Set down only the lines from the one containing "Screen dimensions: 2083x1158" through the final line of the entries below, exactly as they stand, with no pictures.

(Collected data entries)

• • •

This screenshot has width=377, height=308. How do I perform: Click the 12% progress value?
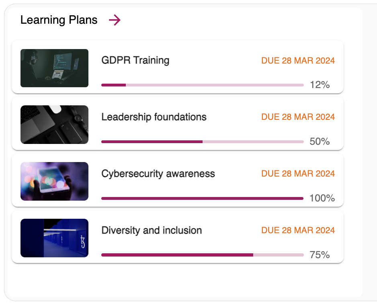pos(320,85)
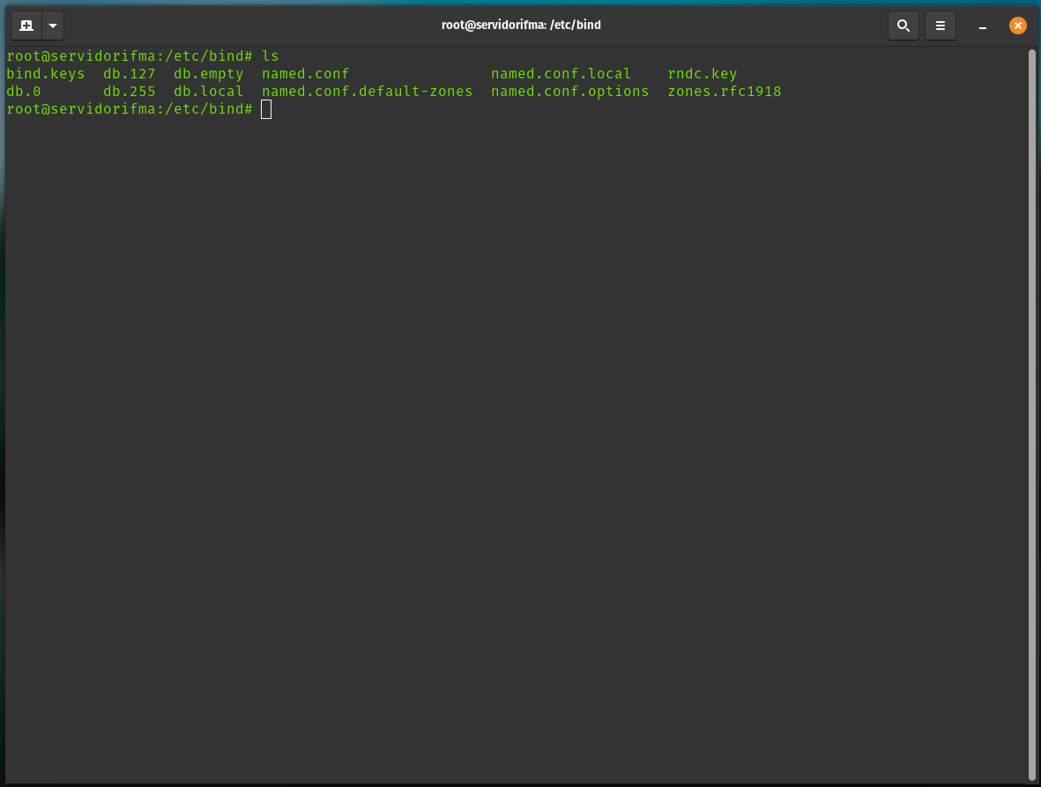Image resolution: width=1041 pixels, height=787 pixels.
Task: Click the title bar showing /etc/bind
Action: [521, 25]
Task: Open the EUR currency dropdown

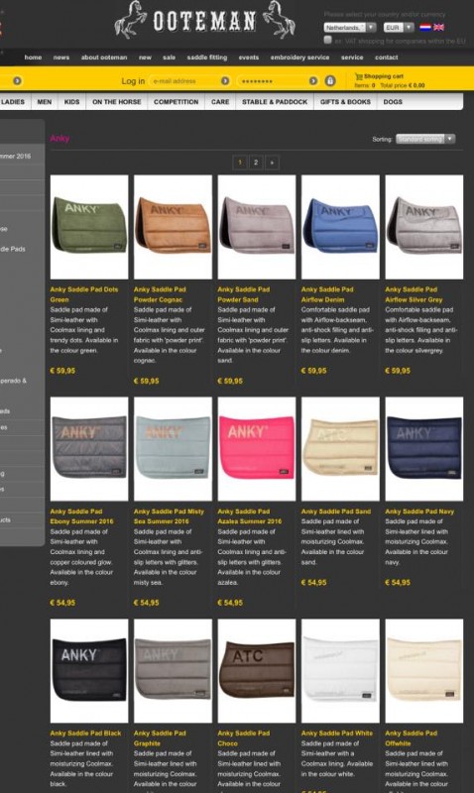Action: [x=398, y=28]
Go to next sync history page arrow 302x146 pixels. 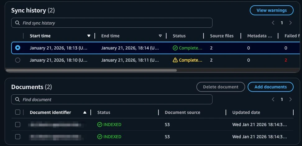291,23
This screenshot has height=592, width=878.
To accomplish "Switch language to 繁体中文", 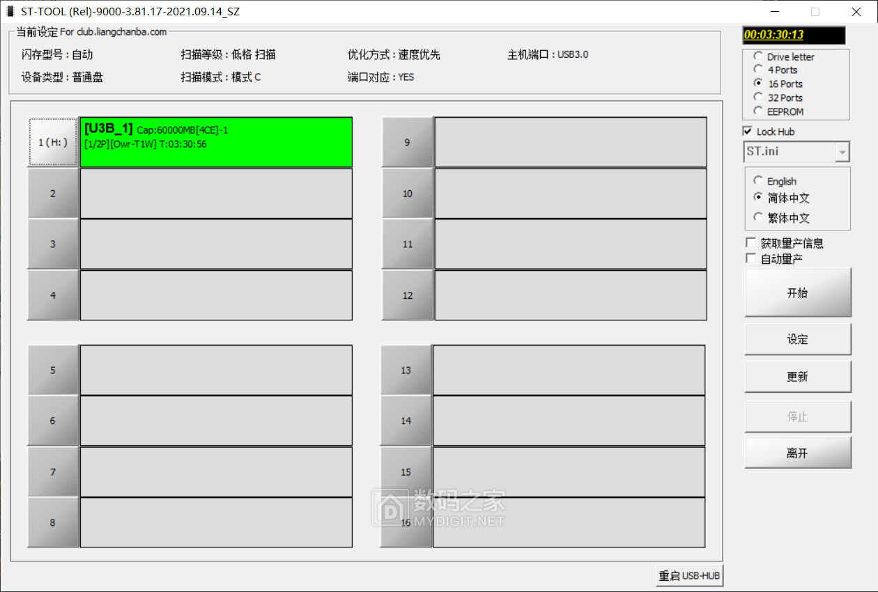I will (x=758, y=217).
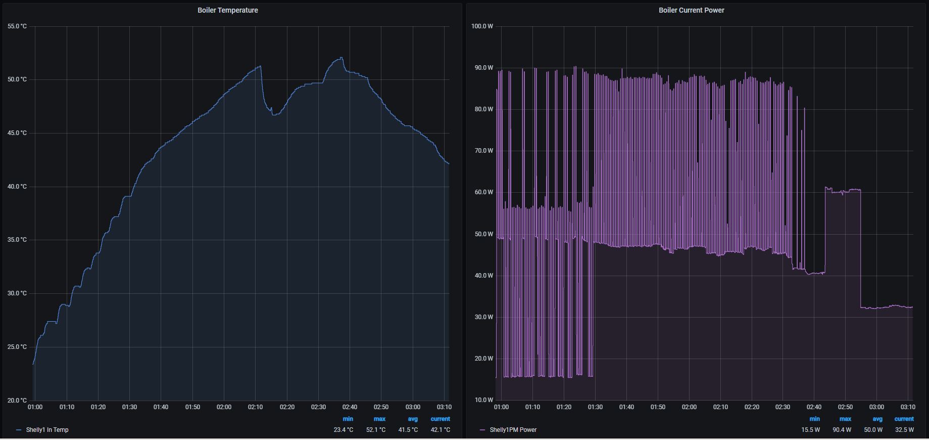
Task: Sort power legend by min column
Action: point(814,419)
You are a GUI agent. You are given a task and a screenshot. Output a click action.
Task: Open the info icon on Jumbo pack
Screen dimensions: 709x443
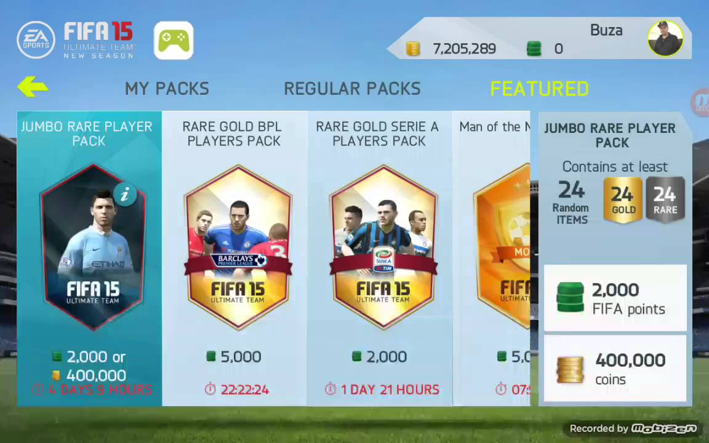(126, 195)
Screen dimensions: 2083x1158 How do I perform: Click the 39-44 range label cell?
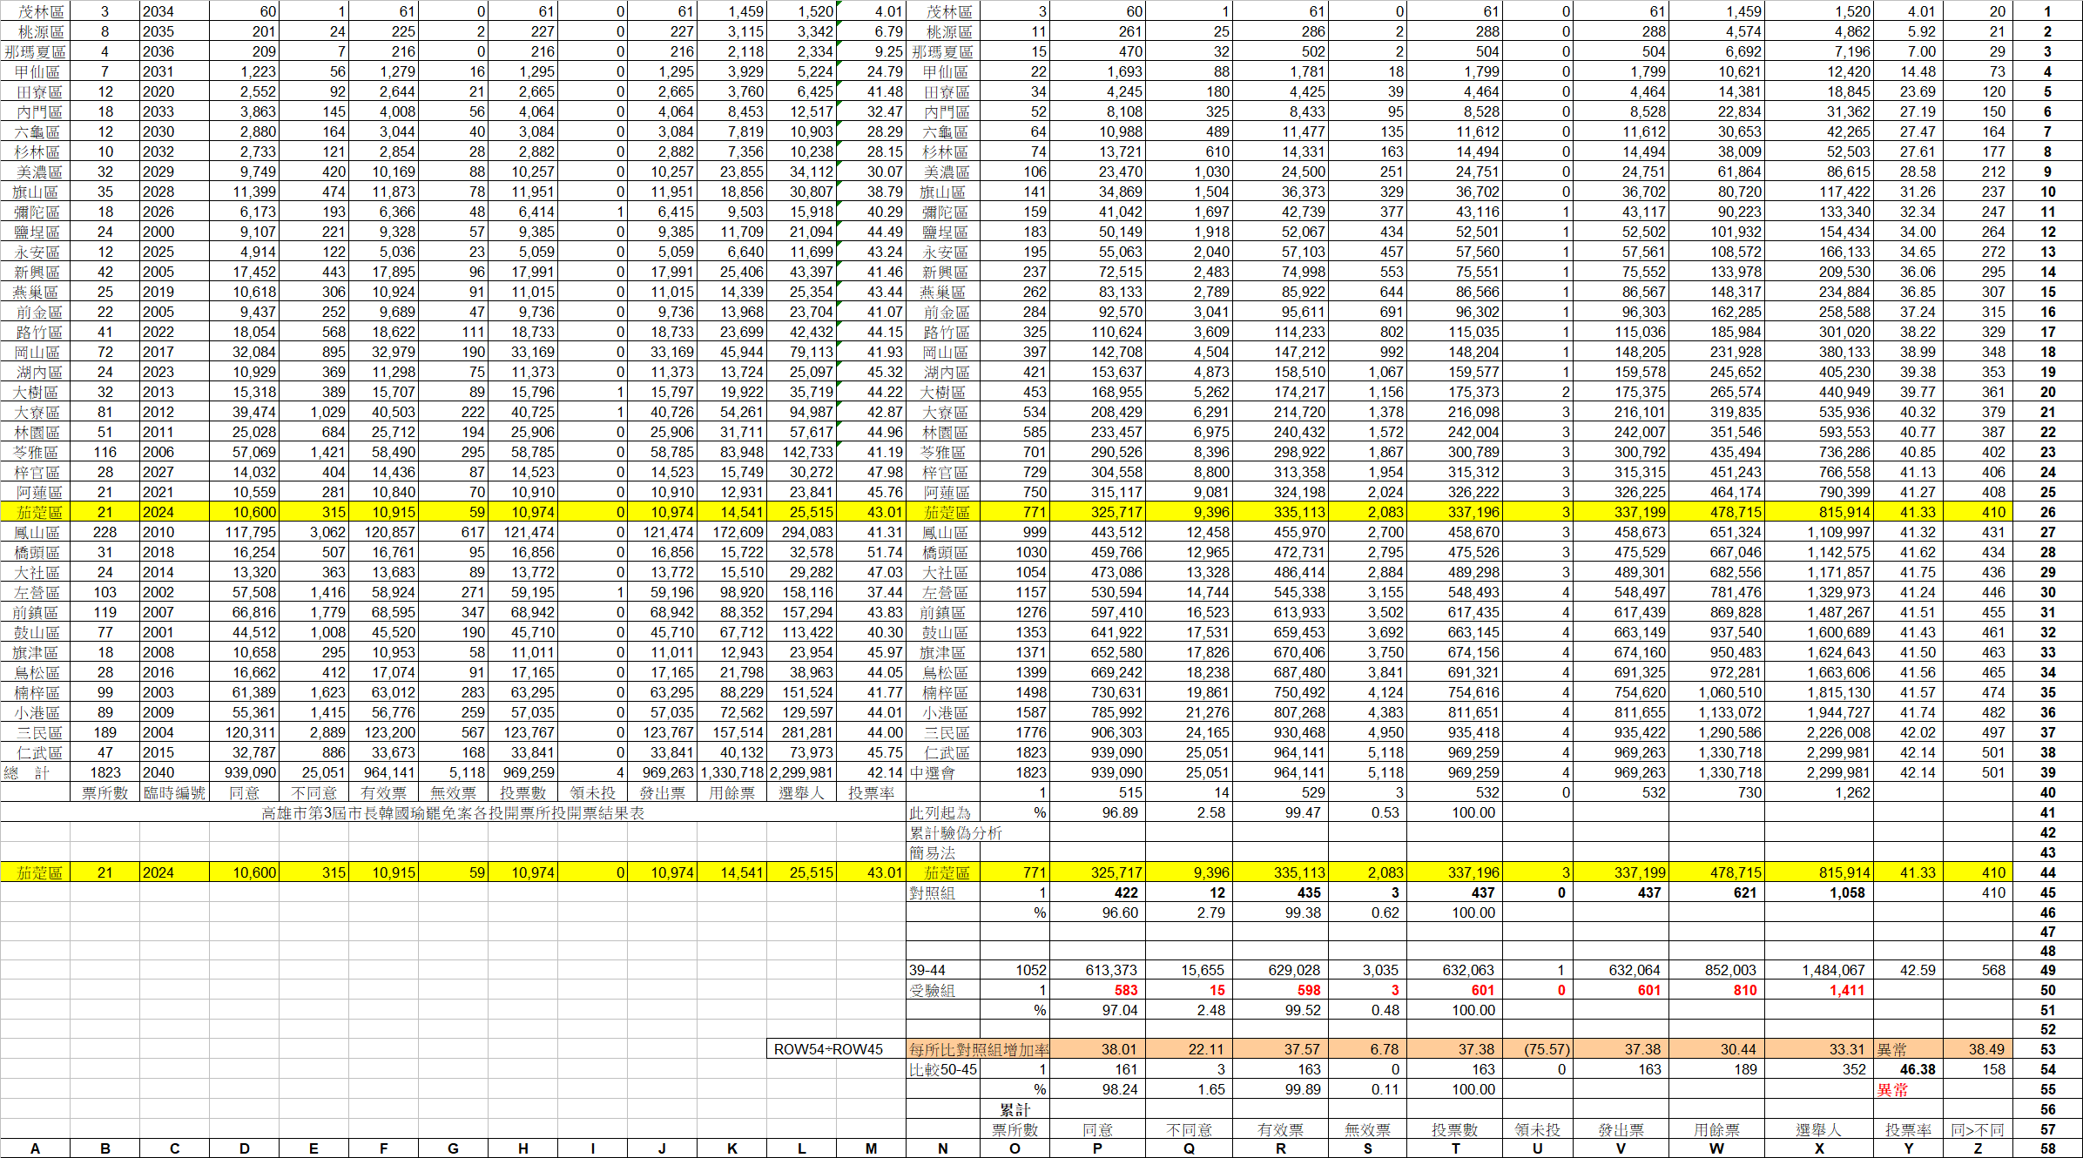point(928,970)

• • •

Response for this exercise:
Screen dimensions: 2083x1158 How do I perform: Click the 39-44 range label cell?
point(928,970)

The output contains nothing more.